Theming ISPconfig to Restrict Access to Certain Features

Discussion in 'Developers' Forum' started by fyberoptik, Aug 4, 2021.

  1. fyberoptik

    fyberoptik New Member

    I run an ISPconfig instance for some students and it is working really well, I have API that create users, website and database. As everything is setup for them, I'm wanting to restrict access to certain settings for the users own good. I have tried this with a custom theme, but I'm not really sure where to start with the templating system.

    I could likely get away with just hiding elements but I'm struggling to find #id's to target specific elements. I'm just wanting to give them a system that has what they need i.e. database management, access to site backup, change PHP versions. I don't want them removing the shell user, or messing with the domain they are assigned.

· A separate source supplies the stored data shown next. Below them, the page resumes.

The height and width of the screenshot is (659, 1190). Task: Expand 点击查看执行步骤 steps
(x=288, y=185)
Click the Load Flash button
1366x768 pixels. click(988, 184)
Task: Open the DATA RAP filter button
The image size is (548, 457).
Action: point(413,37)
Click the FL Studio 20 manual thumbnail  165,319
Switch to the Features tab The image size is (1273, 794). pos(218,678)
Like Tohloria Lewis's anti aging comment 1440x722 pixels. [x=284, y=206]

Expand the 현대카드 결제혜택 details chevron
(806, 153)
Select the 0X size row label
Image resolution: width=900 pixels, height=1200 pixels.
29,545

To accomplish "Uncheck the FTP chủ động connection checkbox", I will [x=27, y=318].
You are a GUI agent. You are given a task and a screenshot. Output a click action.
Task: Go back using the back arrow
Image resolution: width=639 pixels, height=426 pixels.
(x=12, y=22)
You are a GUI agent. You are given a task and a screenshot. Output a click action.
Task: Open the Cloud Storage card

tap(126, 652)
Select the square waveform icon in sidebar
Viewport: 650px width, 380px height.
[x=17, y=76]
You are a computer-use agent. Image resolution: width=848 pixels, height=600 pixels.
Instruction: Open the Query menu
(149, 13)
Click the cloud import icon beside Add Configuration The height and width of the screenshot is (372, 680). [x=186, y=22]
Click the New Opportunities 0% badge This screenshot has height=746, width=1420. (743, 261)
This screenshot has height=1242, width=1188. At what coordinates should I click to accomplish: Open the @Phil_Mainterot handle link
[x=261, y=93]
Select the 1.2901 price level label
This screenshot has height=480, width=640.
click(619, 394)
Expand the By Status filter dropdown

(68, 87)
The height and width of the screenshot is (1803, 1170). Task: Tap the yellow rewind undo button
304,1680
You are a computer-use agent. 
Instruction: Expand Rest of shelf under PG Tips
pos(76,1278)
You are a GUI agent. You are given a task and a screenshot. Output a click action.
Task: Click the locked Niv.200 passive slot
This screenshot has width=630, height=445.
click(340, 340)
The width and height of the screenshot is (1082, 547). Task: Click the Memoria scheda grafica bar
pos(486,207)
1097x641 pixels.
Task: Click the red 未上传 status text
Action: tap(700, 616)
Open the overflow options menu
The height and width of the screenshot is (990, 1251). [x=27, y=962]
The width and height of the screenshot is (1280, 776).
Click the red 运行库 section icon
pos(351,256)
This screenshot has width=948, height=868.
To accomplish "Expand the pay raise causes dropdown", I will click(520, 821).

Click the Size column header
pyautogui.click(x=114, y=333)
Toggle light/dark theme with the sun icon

    Could anyone give me a pointer on where I could look to start developing this more restricted theme?

    Thanks in advance
  2. ahrasis

    ahrasis Well-Known Member

    I think you are trying the hard ways, as to me from what you described, you don't even need to give them access to ISPConfig interface at all, just phpmyadmin, ftp and ssh, except that won't allow them to control php version and download backup to their site's backup folder, so api for that only should suffice?
  3. Jesse Norell

    Jesse Norell ISPConfig Developer Staff Member ISPConfig Developer

    I don't know about the theming, but the two concerns you mention are addressed directly in ispconfig already. I presume each student is given their own 'client' to login with; if you as the admin create the website and shell user, they as the client won't be able to edit it remove them, as long as you have 'Client protection' enabled in main config.
    ahrasis likes this.
  4. fyberoptik

    fyberoptik New Member

    @ahrasis - the self service element is still pretty handy. Website backup is a bit of an opt in feature to conserve disk space so requires a bit of interaction on the admin pages. Thanks for the suggestion though.

    @Jesse Norell - I do have client protection enabled but this still seems to allow me to delete the website and shell user associated with the a student account. I'll have a bit more of a play with this feature to make sure it is configured correctly. Thanks for the pointer there.
    Last edited: Aug 9, 2021
  5. till

    till Super Moderator Staff Member ISPConfig Developer

    Theming is the wrong way to implement such protection, in my opinion as it would allow the user to easily skip the protection and it's way more work that what would be needed to achieve the intended protection. What you should do instead, and what's way easier to implement as it just needs a few lines of code, is to write a small interface plugin that binds to the onBeforeUpdate and onBeforeDelete events of the items that you like to protect and the code in this function consists just of a 'if not admin, show alert that the current user is not permitted to alter or delete this record.
  6. fyberoptik

    fyberoptik New Member

    @till - I totally see your point here about doing this in a safe way, the students are a little older and less likely to intensionally use hacky tricks to do anything. I'll take a look in to the bind events you mentioned, I'm not exactly a PHP coder but I might be able to do something here. Thanks for your help.
  7. till

    till Super Moderator Staff Member ISPConfig Developer

    Have a look at the folder /usr/local/ispconfig/interface/plugins/ to get an idea how this works. And just one hint, the plugins get loaded at login, so whenever you like to add a new plugin, log out and log in again to 'activate your new plugin.
    ahrasis likes this.
  8. fyberoptik

    fyberoptik New Member

    Sounds like a great starting point there, thanks again Till!
  9. Chris_UK

    Chris_UK Active Member HowtoForge Supporter

    I am a little older and will quite happily use a hacky trick to work around something.. :p Just take a look at some of my posts here you will see what I mean haha.

    My point here, obscurity is not security.